No, Randy was ambling along just fine in life until one night, “a mouse ran up my long johns when I was sleeping,” he said.

Eeeek!

That’s a unique and unpleasant way to awake from a deep slumber.

So, over the next four years, Randy tinkered with mouse traps, and along the way, he learned a lot about the mechanical devices.

“I discovered that a lot of mouse traps don’t work that well,” he said. “When a trap sits there day in and day out, the tension gets stiff, and the trap is hard to spring.

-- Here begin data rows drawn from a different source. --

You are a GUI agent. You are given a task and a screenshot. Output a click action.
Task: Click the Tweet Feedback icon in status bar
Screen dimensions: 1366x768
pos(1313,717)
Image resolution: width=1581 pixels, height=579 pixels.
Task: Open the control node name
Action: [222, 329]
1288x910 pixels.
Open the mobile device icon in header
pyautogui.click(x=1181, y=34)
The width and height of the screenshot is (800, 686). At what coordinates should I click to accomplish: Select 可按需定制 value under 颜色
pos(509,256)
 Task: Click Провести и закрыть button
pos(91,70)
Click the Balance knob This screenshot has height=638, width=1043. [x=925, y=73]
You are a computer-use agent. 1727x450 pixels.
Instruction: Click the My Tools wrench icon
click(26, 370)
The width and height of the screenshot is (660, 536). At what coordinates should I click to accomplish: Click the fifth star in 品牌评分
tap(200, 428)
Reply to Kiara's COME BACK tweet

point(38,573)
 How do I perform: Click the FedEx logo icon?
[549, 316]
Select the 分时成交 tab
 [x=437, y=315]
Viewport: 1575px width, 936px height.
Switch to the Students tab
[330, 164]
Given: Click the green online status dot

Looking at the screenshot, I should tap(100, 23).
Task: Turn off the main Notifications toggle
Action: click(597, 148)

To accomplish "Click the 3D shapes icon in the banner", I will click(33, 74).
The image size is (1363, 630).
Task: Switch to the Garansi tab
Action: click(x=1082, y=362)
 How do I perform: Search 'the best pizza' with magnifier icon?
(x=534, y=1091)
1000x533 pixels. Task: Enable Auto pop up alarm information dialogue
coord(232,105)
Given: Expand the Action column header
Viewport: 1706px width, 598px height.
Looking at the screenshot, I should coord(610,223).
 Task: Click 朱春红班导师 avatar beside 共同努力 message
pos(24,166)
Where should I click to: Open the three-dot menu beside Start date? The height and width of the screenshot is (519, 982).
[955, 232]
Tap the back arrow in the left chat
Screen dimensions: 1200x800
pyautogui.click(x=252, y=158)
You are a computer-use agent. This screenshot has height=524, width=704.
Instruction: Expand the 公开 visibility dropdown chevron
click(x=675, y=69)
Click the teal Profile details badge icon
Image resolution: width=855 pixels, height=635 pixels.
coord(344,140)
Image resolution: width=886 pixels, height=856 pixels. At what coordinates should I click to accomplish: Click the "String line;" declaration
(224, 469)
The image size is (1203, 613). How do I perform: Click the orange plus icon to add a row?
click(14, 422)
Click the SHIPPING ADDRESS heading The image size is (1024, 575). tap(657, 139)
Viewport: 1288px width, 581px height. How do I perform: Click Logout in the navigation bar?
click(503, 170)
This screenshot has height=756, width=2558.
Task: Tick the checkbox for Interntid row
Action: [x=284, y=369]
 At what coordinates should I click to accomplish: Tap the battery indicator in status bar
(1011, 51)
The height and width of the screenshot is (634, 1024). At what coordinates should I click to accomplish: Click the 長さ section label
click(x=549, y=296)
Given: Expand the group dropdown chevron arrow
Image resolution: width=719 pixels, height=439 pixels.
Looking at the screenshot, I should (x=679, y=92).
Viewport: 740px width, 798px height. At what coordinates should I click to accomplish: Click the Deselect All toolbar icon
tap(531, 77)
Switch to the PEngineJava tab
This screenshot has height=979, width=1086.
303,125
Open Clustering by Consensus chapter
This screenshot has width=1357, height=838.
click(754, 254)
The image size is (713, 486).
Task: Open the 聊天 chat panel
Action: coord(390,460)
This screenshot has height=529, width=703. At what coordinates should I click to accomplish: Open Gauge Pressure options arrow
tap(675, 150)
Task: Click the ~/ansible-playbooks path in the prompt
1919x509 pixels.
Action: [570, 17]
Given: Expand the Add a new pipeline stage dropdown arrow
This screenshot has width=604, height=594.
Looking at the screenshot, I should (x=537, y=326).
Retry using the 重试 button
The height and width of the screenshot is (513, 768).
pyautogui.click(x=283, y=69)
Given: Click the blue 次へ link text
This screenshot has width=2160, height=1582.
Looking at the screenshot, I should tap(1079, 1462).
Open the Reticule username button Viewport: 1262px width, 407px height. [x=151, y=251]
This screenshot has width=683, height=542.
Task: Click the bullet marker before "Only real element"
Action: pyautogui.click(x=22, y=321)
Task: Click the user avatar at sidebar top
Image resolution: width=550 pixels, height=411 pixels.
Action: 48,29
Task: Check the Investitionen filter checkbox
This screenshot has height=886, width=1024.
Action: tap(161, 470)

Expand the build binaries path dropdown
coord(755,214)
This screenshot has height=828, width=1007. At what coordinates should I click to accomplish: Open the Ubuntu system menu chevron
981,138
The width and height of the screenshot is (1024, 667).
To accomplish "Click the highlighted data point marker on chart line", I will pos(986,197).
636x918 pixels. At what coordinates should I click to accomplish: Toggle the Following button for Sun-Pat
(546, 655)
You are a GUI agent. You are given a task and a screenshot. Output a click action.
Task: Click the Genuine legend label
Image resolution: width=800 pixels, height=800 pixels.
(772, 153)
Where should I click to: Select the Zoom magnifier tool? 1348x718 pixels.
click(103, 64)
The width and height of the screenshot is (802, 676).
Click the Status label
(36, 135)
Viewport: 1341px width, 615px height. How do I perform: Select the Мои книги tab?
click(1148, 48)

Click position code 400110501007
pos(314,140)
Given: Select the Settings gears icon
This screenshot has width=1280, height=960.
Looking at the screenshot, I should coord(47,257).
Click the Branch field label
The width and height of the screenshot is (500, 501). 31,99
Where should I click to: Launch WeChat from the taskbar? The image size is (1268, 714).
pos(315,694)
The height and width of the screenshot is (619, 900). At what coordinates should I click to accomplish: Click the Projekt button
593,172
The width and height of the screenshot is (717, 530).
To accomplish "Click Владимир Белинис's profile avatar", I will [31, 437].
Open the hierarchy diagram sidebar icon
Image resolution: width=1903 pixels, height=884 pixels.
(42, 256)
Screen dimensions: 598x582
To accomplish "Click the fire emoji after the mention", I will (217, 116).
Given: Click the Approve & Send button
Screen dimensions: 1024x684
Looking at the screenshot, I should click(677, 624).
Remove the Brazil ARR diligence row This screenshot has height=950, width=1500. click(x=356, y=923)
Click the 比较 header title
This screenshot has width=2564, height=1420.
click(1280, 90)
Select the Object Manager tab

“Really what I discovered is that there are three kinds of mouse traps. There’s the ones that don’t work at all. Some are hit and miss; They spring, but there isn’t always a mouse in them after they have sprung. And then there are the traps that catch the leg of a mouse who flees, pulling the trap along until they can’t go any further.”

No matter how clever the mouse, this patented drawing shows how difficult it will be for even an Einstein mouse to get food from the trap without being caught.  Staff photo/Brian Larsen

No matter how clever the mouse, this patented drawing shows how difficult it will be for even an Einstein mouse to get food from the trap without being caught. Staff photo/Brian Larsen

That third type of mousetrap is the kind you find when a dead mouse smells and it’s behind the refrigerator, or stove, or under a couch.

One of the ways to avoid a trap from getting stiff was to put an adjustable tension screw on the device, said Randy. And instead of placing the food on the bottom of the trap where a fleet-footed mouse might be able to sneak in and grab a bite to eat before the trap springs, Randy put the food on a pedestal that causes the mouse to stand on its hind legs and reach for a tasty morsel.

His mousetraps worked so well, he said, “I even caught shrews. They don’t make a mechanical trap for shrews because they are so light they don’t spring the traps, but as I like to say, my traps are shrewder than a shrewd shrew,” he said with a laugh.

When it came time to patent his mousetraps, Randy found the process to be somewhat daunting. It took over a year to get the patented office to okay bumps on his traps because that was similar to an idea patented over 100 years ago. And not only is getting a patent hard, but it’s also expensive.

Overall, it cost Randy $12,000 to work with a patent lawyer and years of tinkering, trial and error, and designing traps to achieve his patents.

With a machine shop background, Randy understands what he would take to make a better mousetrap, but he would prefer someone else use his designs to build those traps.

“It would be nice if this could be done locally. If someone started a company to build these mousetraps, there would be jobs that could pay well. Jobs with benefits. I would really like to see that.”